The counties of Santa Clara and San Francisco announced on Friday that they will be filing a lawsuit against the Trump Administration over actions targeting “sanctuary cities,” which prohibit use of local law enforcement in assisting federal immigration officials with enforcement.

In announcing the suit, county officials pointed to attempts by President Donald Trump to freeze federal funding to state and local governments with non-cooperation policies and attempts by administration to “commandeer local resources and law enforcement officers to take on the role of Immigration and Customs Enforcement (ICE) agents.”

“The federal government does not have the legal authority to strongarm local jurisdictions into using their own resources to serve the federal government’s immigration priorities,” County of Santa Clara County Counsel Tony LoPresti said in a news release. “The Trump Administration does not have the right to take over our local resources and effectively conscript our own law enforcement officers into being federal immigration enforcement agents.”

The county officials cited an Executive Order 14159, which Trump signed on Jan. 20. The order calls for the attorney general and the secretary of Homeland Security to “evaluate and undertake any lawful actions to ensure that so-called ‘sanctuary’ jurisdictions, which seek to interfere with the lawful exercise of Federal law enforcement operations, do not receive access to Federal funds.”  

“Further, the Attorney General and the Secretary of Homeland Security shall evaluate and undertake any other lawful actions, criminal or civil, that they deem warranted based on any such jurisdiction’s practices that interfere with the enforcement of Federal law,” the order states.

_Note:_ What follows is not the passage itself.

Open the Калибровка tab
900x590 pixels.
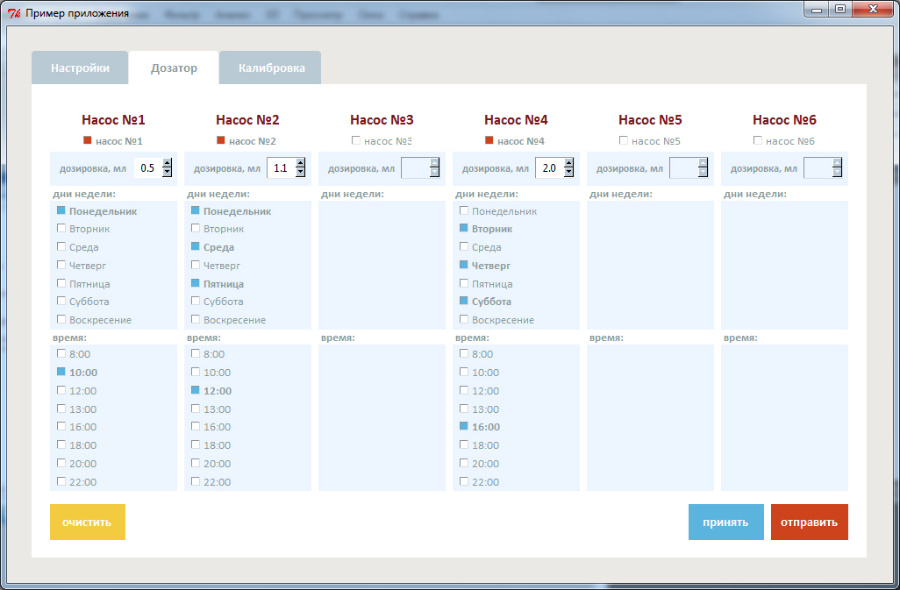(x=271, y=68)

The Department of Justice also filed a lawsuit on Feb. 6 against Chicago and state of Illinois, challenging their non-cooperation laws.

County officials strongly dispute the notion that non-cooperation policies in impede immigration enforcement. These policies, they argue, are needed to ensure local resources are devoted to local priorities like providing services to vulnerable populations and traditional enforcement activities to promote local public safety, the news release states. The courts have repeatedly upheld local governments’ Constitutional right to choose a policy of non-cooperation, the news release noted.

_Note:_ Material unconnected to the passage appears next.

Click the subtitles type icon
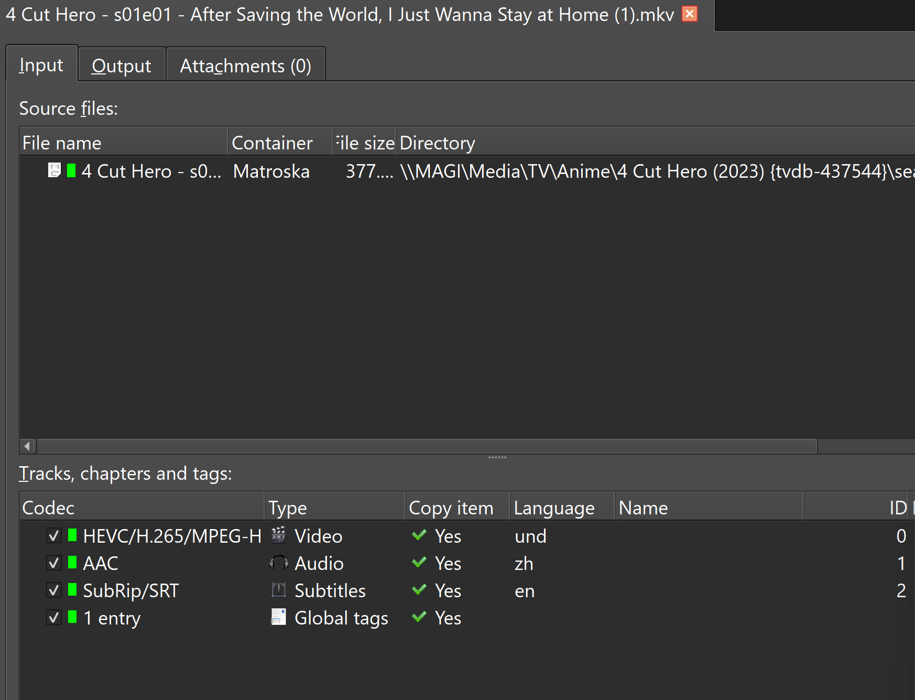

“Chaotic orders to hold Congress-approved federal funds to cities and counties is not only illegal but will hurt public safety and health for everyone, including the 2 million people right here in Santa Clara County,” Santa Clara County Board President Otto Lee wrote in a statement.

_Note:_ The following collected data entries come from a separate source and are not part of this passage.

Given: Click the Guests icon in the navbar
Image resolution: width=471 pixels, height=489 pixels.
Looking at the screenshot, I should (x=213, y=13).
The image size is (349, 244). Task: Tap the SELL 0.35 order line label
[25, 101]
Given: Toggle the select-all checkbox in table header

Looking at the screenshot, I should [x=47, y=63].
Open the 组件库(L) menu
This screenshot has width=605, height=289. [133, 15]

The two counties had similarly sued the federal government during the Trump administration over its attempt to withhold federal funds from sanctuary cities. Federal district courts and the Ninth Circuit U.S. Court of Appeals ruled in 2018 that conditions on federal funding were unconstitutional and that County policies complied with federal laws. The U.S. Supreme Court dismissed the case in 2021.

Santa Clara County Executive James R. Williams called the recent Trump orders “flagrant, unconstitutional threats against state and local governments across the nation.

“This is the next chapter of the same playbook that was used eight years ago. The County litigated against the Trump Administration’s unconstitutional efforts in 2017 and prevailed in court; we will do so again today,” Williams wrote in the news release.

Supervisor Margaret Abe-Koga, whose district includes Palo Alto and Mountain View, said that the county serves to help “all residents without regard to immigration status, and without collecting information about immigration status.”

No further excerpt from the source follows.